Abstract
The serotonergic system plays a key role in the regulation of brain states, and many of the known features of serotonergic neurons appear to match this function. Midbrain raphe nuclei provide a diffuse projection to all regions of the forebrain, and raphe neurons exhibit a slow metronome-like activity that sets the ambient levels of serotonin across the sleep–wake cycle. Serotonergic cells have also been implicated, however, in a variety of more specific functions that can hardly be related to their low-rate monotonous patterns of discharges. The amazing variety of serotonergic receptors and their type-specific distribution on cortical neurons also raise the possibility of a more intimate coordination between the activity of serotonergic neurons and their target cortical circuits. Here we report an unexpected diversity in the behavior of immunohistochemically identified serotonergic neurons. Two outstanding subpopulations were identified by using the in vivo juxtacellular recording and labeling technique. The first subpopulation of serotonergic cells exhibited the classic clock-like activity with no apparent short timescale interaction with the hippocampal electroencephalogram. The other subpopulation discharged action potentials that were phase-locked to the hippocampal theta rhythm, the oscillatory pattern associated with acquisition of information and memory formation. These results indicate that the ascending serotonergic system comprises cells involved in complex information processing beyond the regulation of state transitions. The heterogeneity of serotonergic neuron behavior can also help to explain the complexity of symptoms associated with serotonergic dysfunction.

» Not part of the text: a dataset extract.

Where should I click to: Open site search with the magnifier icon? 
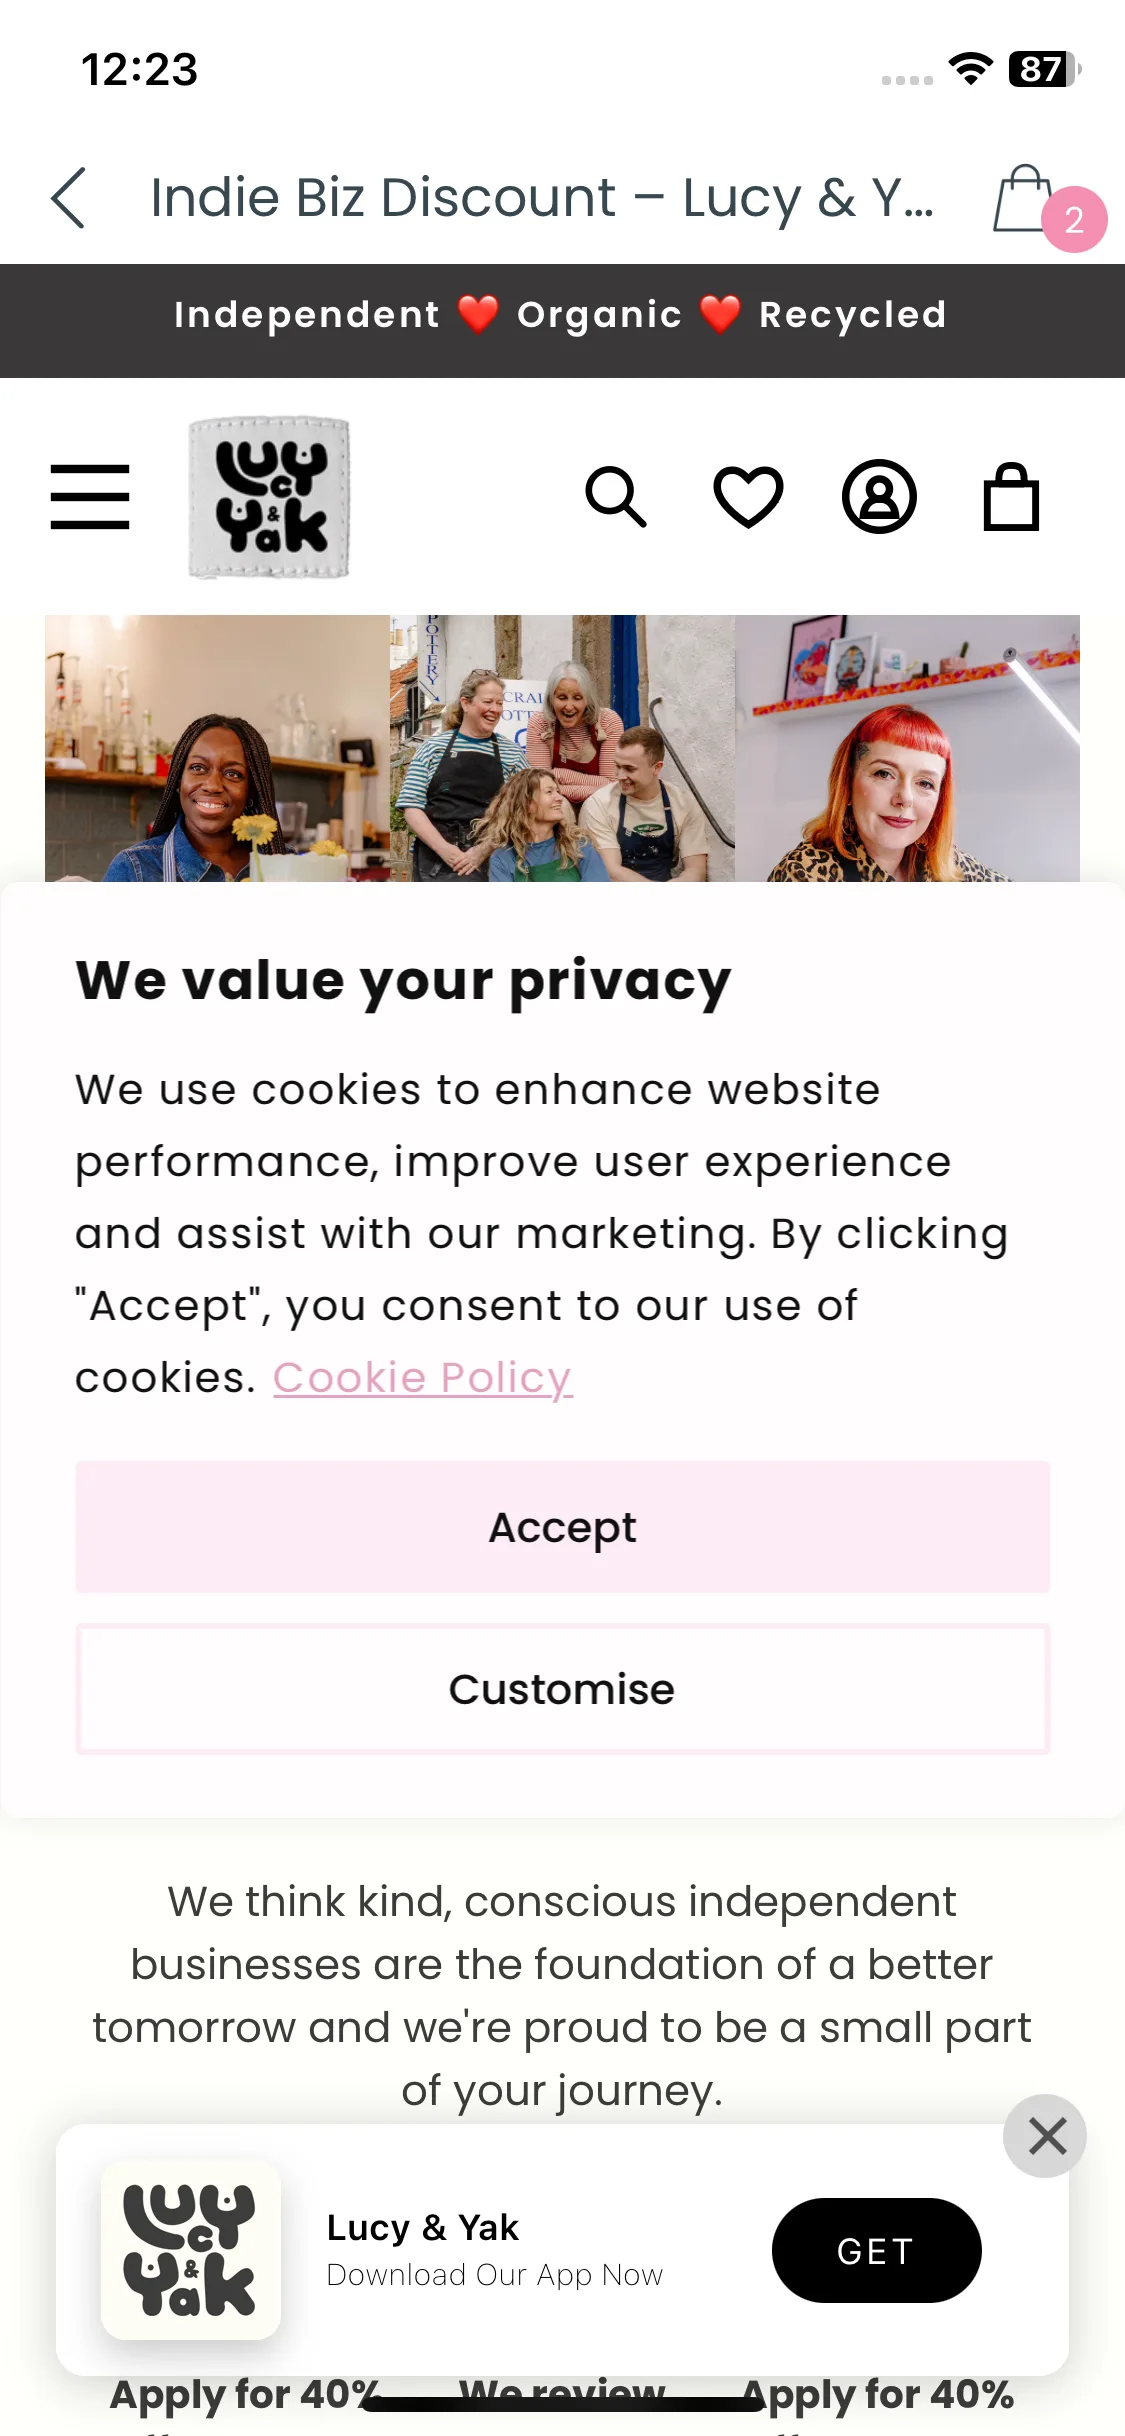pyautogui.click(x=616, y=496)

Keywords: hippocampus, juxtacellular labeling, midbrain raphe, neuronal oscillations
The serotonergic system is a primary target of psychotherapy that stresses the importance of serotonin in normal and abnormal brain functioning. Serotonergic neurons of the midbrain raphe have been implicated in the control of affective and cognitive functions and in modulating the neural activities of networks across the sleep–wake cycle. Behaviorally related oscillations in the theta frequency range (4–8 Hz), which are most prominent in the hippocampus (1), are known to synchronize neuronal activity in a number of forebrain structures involved in these functions (2–4). Hippocampal theta oscillations occur selectively during exploratory behaviors and paradoxical sleep, whereas large-amplitude irregular activity is associated with quiet waking, consummatory behaviors, and slow-wave sleep (5, 6). As in sleep, hippocampal activity spontaneously alternates between theta and nontheta states under urethane anesthesia.

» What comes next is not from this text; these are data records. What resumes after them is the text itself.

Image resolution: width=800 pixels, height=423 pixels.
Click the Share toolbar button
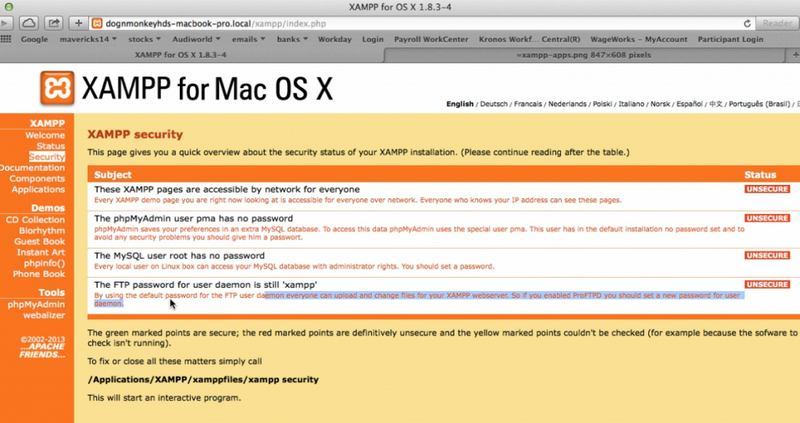coord(55,22)
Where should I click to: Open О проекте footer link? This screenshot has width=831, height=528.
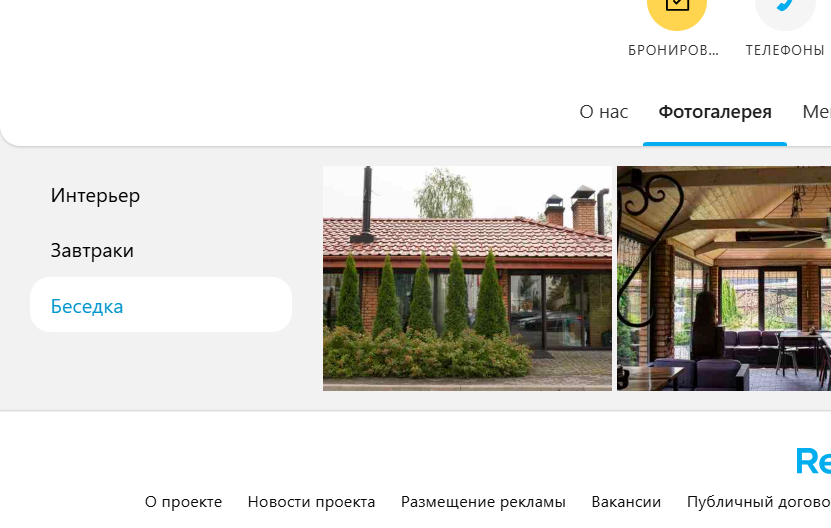[183, 501]
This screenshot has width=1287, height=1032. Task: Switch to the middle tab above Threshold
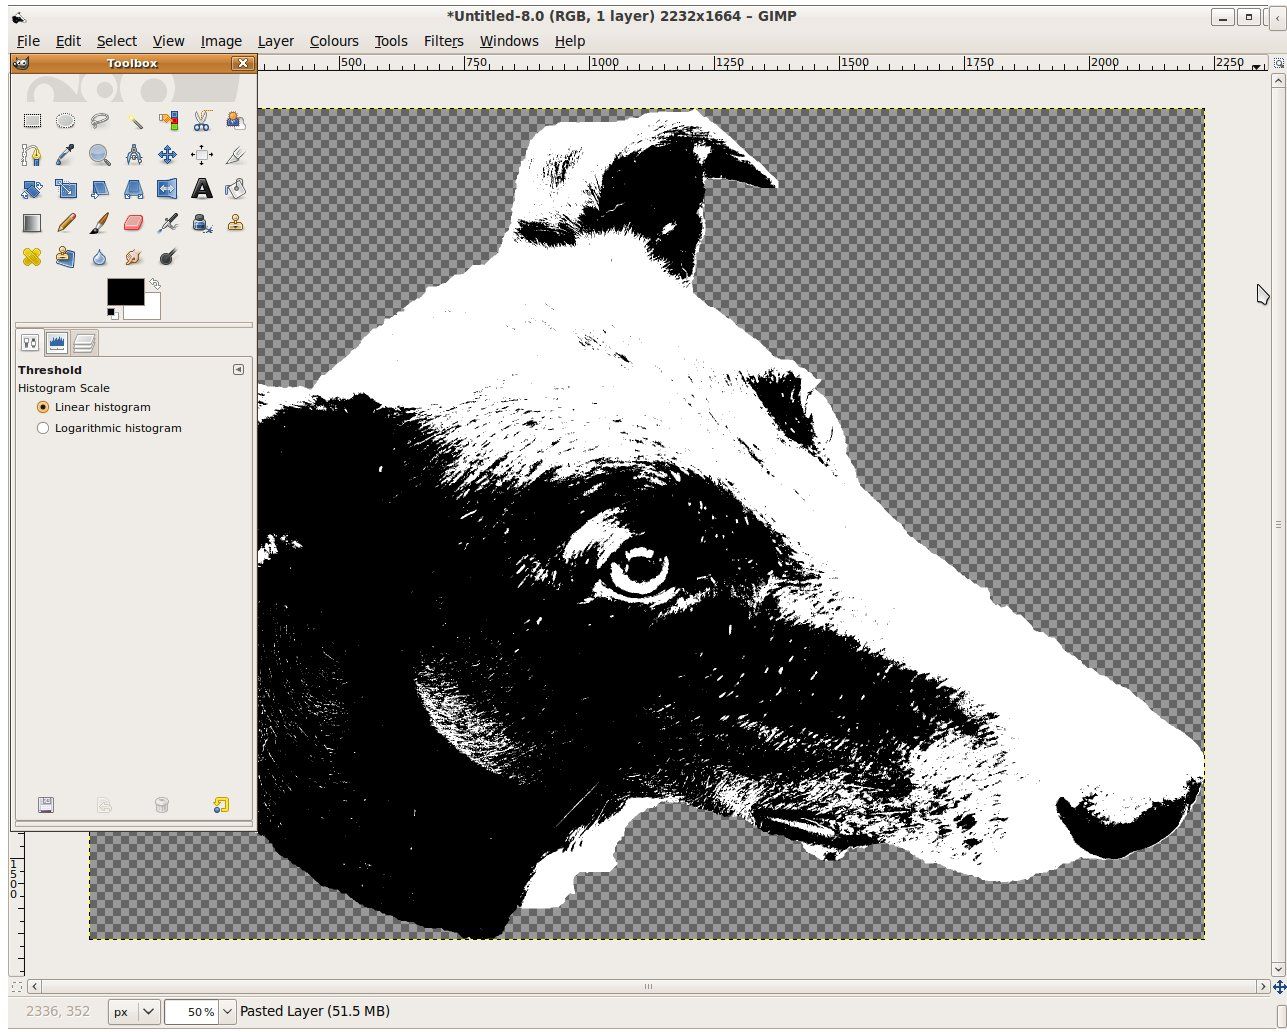tap(57, 342)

The majority of putative serotonergic neurons have been reported to be most active during waking, to decrease their firing rate during slow-wave sleep, and to cease firing during paradoxical sleep (7).∥ The silencing of serotonergic cells during paradoxical sleep is currently considered an important regulatory signal that contributes to the maintenance of the theta rhythm in this state. The role of serotonin in controlling theta during the waking state is less obvious, and it was proposed that serotonin might even promote (8) rather than suppress a certain type of theta rhythm characteristic for this state (5). In anesthetized animals, raphe stimulation disrupts spontaneous hippocampal theta rhythm, and pharmacological suppression of serotonergic neurons results in lasting theta in the hippocampus (9). Surprisingly, however, a negative correlation between hippocampal theta and raphe neuronal activity, which would be consistent with these findings, was found only in a minority (29%) of the slow-firing putative serotonergic cells (10). Moreover, the firing of a large population (up to 55%) of raphe neurons in both anesthetized (9–11) and freely behaving rats (12) appeared phase-locked to hippocampal field potential oscillations at theta frequency. However, raphe neurons with theta-related firing were identified only by indirect electrophysiological criteria, whose reliability was questioned in recent studies by using combined cellular electrophysiology and immunohistochemistry (13–15). Thus, the important question of how the seemingly homogeneous population of serotonergic neurons is able to participate in the wide range of brain activity remains unanswered.
Results
In the present study, we used the juxtacellular labeling technique (16), which allows a detailed analysis of single-cell activity and a confirmation of their neurochemical and morphological identity by subsequent immunohistochemistry (13, 17). Extracellular single-neuron recordings were performed in rats anesthetized with urethane in two different states: one associated with large-amplitude irregular activity in the hippocampus and the other characterized by the presence of a sustained hippocampal theta rhythm (henceforth called nontheta and theta states, respectively). Twenty-one neurons were successfully labeled in 20 rats. These neurons were selected (see Materials and Methods) to be representatives of all major raphe cell groups reported in previous studies (10, 13, 14, 18).∥ Thus, the sample included both theta-on and theta-off units, i.e., cells activated or suppressed during theta and neurons with a wide range of firing rates (0.3–25 spikes per sec) and with a variety of spike waveforms. Fifteen of these cells were identified as serotonergic [5-hydroxytryptamine + (5-HT+)] or nonserotonergic (5-HT–) neurons; the remaining six cells, the neurochemical identity of which remained obscured, were excluded from this study.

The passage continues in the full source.